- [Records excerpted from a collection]
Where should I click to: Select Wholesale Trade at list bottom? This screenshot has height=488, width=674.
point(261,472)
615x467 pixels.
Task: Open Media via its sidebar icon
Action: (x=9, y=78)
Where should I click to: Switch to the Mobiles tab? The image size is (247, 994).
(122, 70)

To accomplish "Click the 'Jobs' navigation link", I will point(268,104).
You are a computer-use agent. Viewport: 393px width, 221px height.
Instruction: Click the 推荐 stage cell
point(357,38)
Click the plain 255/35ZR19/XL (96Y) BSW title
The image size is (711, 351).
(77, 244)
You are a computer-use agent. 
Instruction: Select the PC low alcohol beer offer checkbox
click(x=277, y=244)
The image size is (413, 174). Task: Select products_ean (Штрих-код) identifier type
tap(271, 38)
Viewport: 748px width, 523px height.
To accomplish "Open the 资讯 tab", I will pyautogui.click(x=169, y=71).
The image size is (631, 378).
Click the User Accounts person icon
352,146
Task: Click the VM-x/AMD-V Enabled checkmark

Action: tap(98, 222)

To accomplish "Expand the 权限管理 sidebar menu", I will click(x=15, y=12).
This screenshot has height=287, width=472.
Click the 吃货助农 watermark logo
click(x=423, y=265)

- [WHAT THE TASK REQUIRES]
From the line containing "Viewport: 748px width, 523px height." through the last line of the entries above, print every line exactly, including both ends, and nothing else.

- [OUTPUT]
Viewport: 748px width, 523px height.
To accomplish "Open the 资讯 tab", I will pyautogui.click(x=169, y=71).
The image size is (631, 378).
Click the User Accounts person icon
352,146
Task: Click the VM-x/AMD-V Enabled checkmark

Action: tap(98, 222)

To accomplish "Expand the 权限管理 sidebar menu", I will click(x=15, y=12).
This screenshot has height=287, width=472.
Click the 吃货助农 watermark logo
click(x=423, y=265)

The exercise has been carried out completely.